Mathias’ın eski sevgilisi Claude (Nadia Tereszkiewicz), artık Mathias’ın eski en yakın arkadaşı Pierre ile evli. Ancak senaryo, bu bilgiyi sindirmemize fırsat vermeden Claude’u aniden romantik piyasaya geri döndürüyor. Bu hızlandırılmış melodram okulunda, Claude dul kıyafetlerini bir veya iki günden fazla giymeye niyetli değil.

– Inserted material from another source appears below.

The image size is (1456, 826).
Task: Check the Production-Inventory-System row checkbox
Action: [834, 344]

Dahası, zaten bunalmış olan Mathias, parkta çocukluk halinin ürkütücü bir ikizi olan küçük bir oğlanla karşılaşır. Başlangıçta bu durum Shyamalan tarzı doğaüstü bir dönüş sinyali verse de, hikaye ilerledikçe bu duruma 'mantıklı' (ancak filmin çılgın gerçekliği içinde) bir açıklama getiriliyor.

Sanatsal Dokunuşlar ve Kapanış

Olay örgüsü ne kadar kaotik olsa da, filmin zanaat yönü takdiri hak ediyor. Görüntü yönetmeni Paul Guilhaume, Emilia Pérez’deki Oscar adayı çalışmasından tanıdık itici el kamerası tekniğini burada da kullanıyor. Aşk hikayesini zenginleştiren, daimi sonbahar tonlarına sahip doygun renk paleti dikkat çekiyor. Besteci Grégoire Hetzel ise, Bach ve Chopin'den alınan klasik müzik parçalarına eşlik eden, coşkulu orkestral bir öfke ve melankoli sunuyor.

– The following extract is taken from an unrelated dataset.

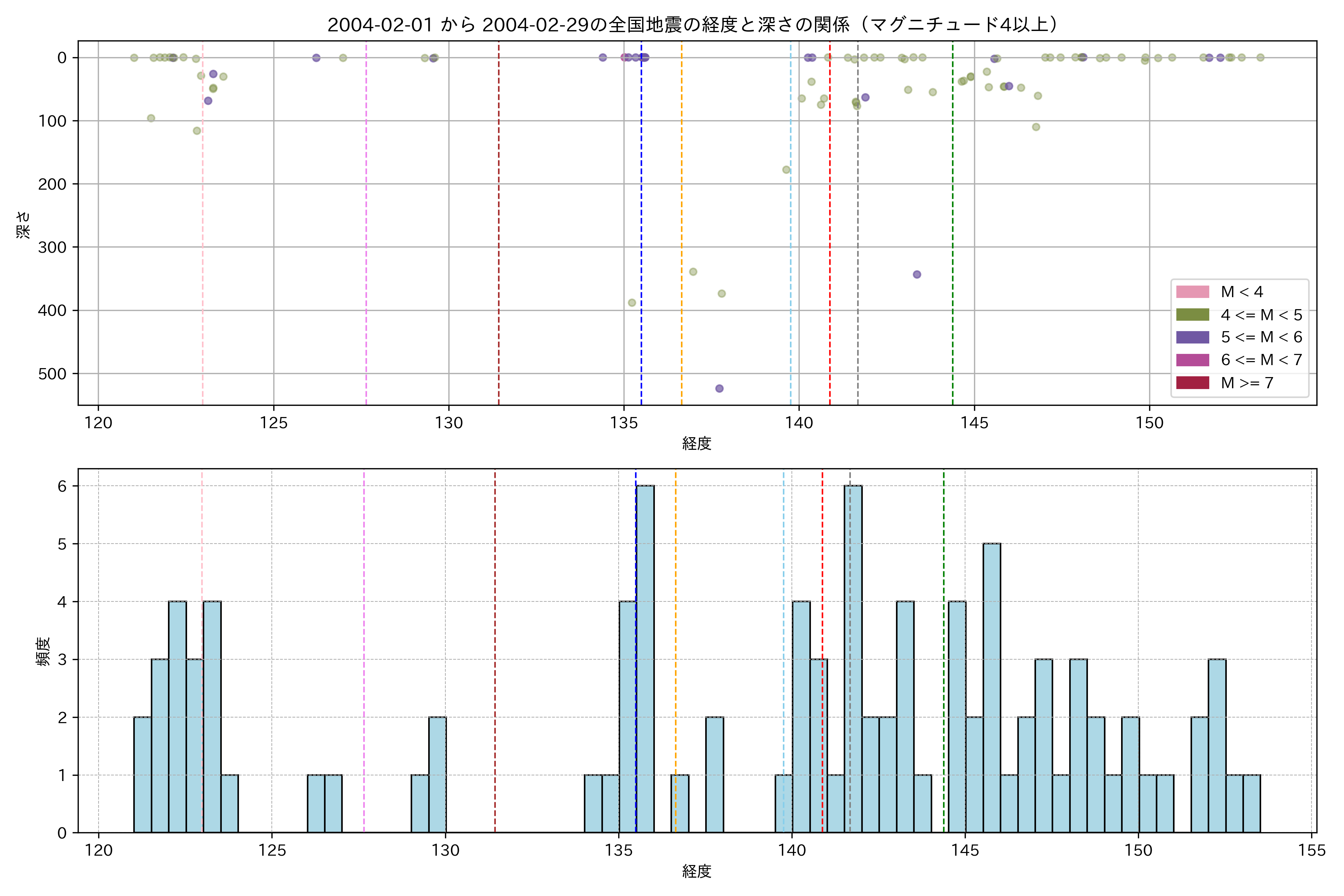Click the 頻度 y-axis label of histogram
The image size is (1344, 896).
[x=43, y=651]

Ancak eleştiriler, filmin alışılmışın dışındaki tutkulu akışına ters düşen, garip bir şekilde 'anti-klimatik' bir sonuca işaret ediyor. Desplechin’in tam da en yoğun olması gereken anda 'hafif' bir yola sapması, filmin karakterine aykırı bulunuyor. Sonuç olarak, Two Pianos, ister beğenin ister nefret edin, pek çok notayı aynı anda çalarken en çok kendi gibi hissediyor.

Kaynak: San Sebastian'da gösterilen Two Pianos filmi hakkındaki kapsamlı incelemeye Variety üzerinden erişebilirsiniz.